The not-so-surprise comedy success story of 2017, True Story with Hamish and Andy is back and operating on an equally unsurprising principle: if it ain’t broke, don’t fix it.
So the set-up remains exactly the same: Hamish & Andy sit on a couch, a regular unknown person sits down across from them and proceeds to tell a classic story from their life that will – hopefully – entertain and amuse. It’s Drunk History without the booze or the learning, but with a fairly polished story that usually provides some laughs.
“It was a long time ago, and I was very young” is a great way to distance yourself from your bad behaviour. And so it proves to be in episode one, as a tale of trying to get out of poetry homework (having to come up with 24 poems is pretty steep, admittedly) in 1986 rapidly escalates thanks to one slack student’s refusal to admit her sickie is fake. Do we end up in a hospital heading for surgery? It’d be a short episode if we didn’t.
While all the old favourites are back, and by that we mean decent comedy performers in cameo roles – hey look, Rob Sitch as a rhyming poetry teacher! Mark Mitchell hamming it up as a doctor! Stephen Curry as a surgeon! – there’s a new twist or two as well. Having the re-creation change as the story-teller provides more or new information is an obvious way to get laughs and starting out the first episode with an example (our lead in the flashback changes as we’re told more about her look) suggests things might be a bit more flexible reality-wise this season.
(okay, we saw Hamish & Andy on breakfast television and they said there’s an episode coming up where the storyteller is a bit of a bullshitter and they constantly had to rein him in)
But otherwise this remains the kind of solid, unremarkable amusement that Australian television really needs to consider as the floor for broadcast quality rather than a high water mark.

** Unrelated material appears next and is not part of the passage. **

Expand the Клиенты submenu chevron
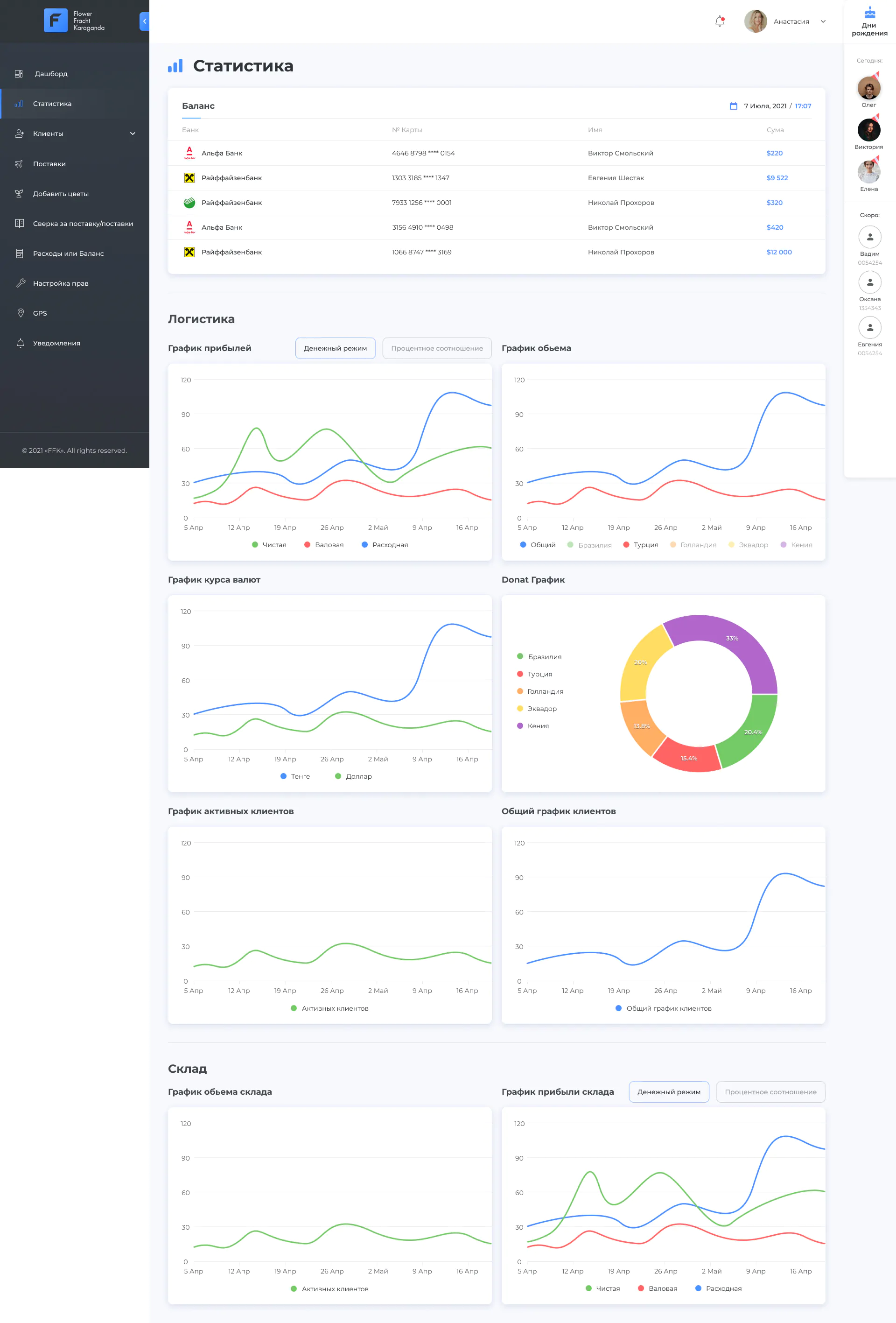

Hamish & Andy can get stories out of the public in their sleep after over a decade in radio, the stories themselves are good but rarely great (hey, at least they don’t have to pay writers for the ideas) and while the all-star casts are great the actors rarely get to do much more than turn up and get a recognition laugh or two.

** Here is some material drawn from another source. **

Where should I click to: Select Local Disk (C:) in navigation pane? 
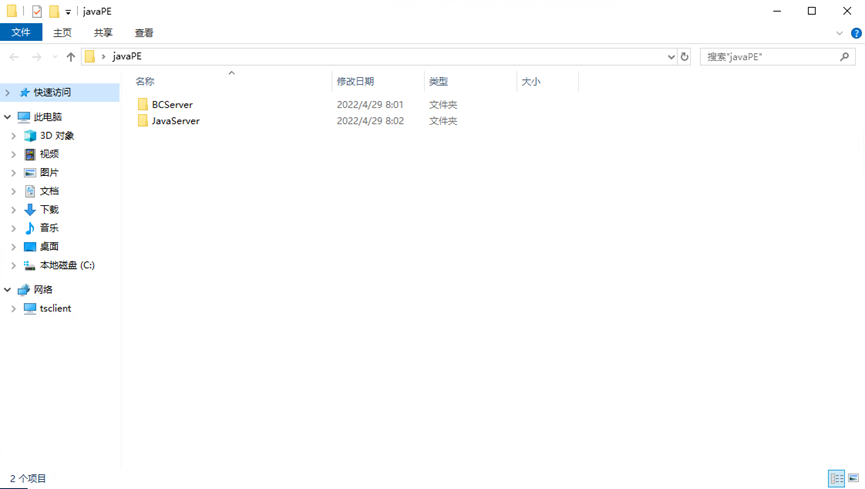67,265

The core problem is that this is a show that says that while craft and care should be lavished on every other aspect of the production – the production values are always first-class (just look at the range of locations!) – comedy itself can’t be crafted: you just ask random people for funny stories and use the best. And again, while these stories are good, we’re not talking about a halfway decent episode of The Games or Frontline here; given a fortnight pretty much anyone reading this could come up with a much funnier “real-life” story*, but that would defeat the purpose of the show. Which, following that line of logic, clearly isn’t to be funny.
Put another way, television comedy lives or dies in the writing, and this show doesn’t really want to use writers at all.
*anyone who says “you couldn’t make this stuff up!” deserves a slap. It’s the story of a teen girl who refused to admit her illness was faked, not Fawlty Towers.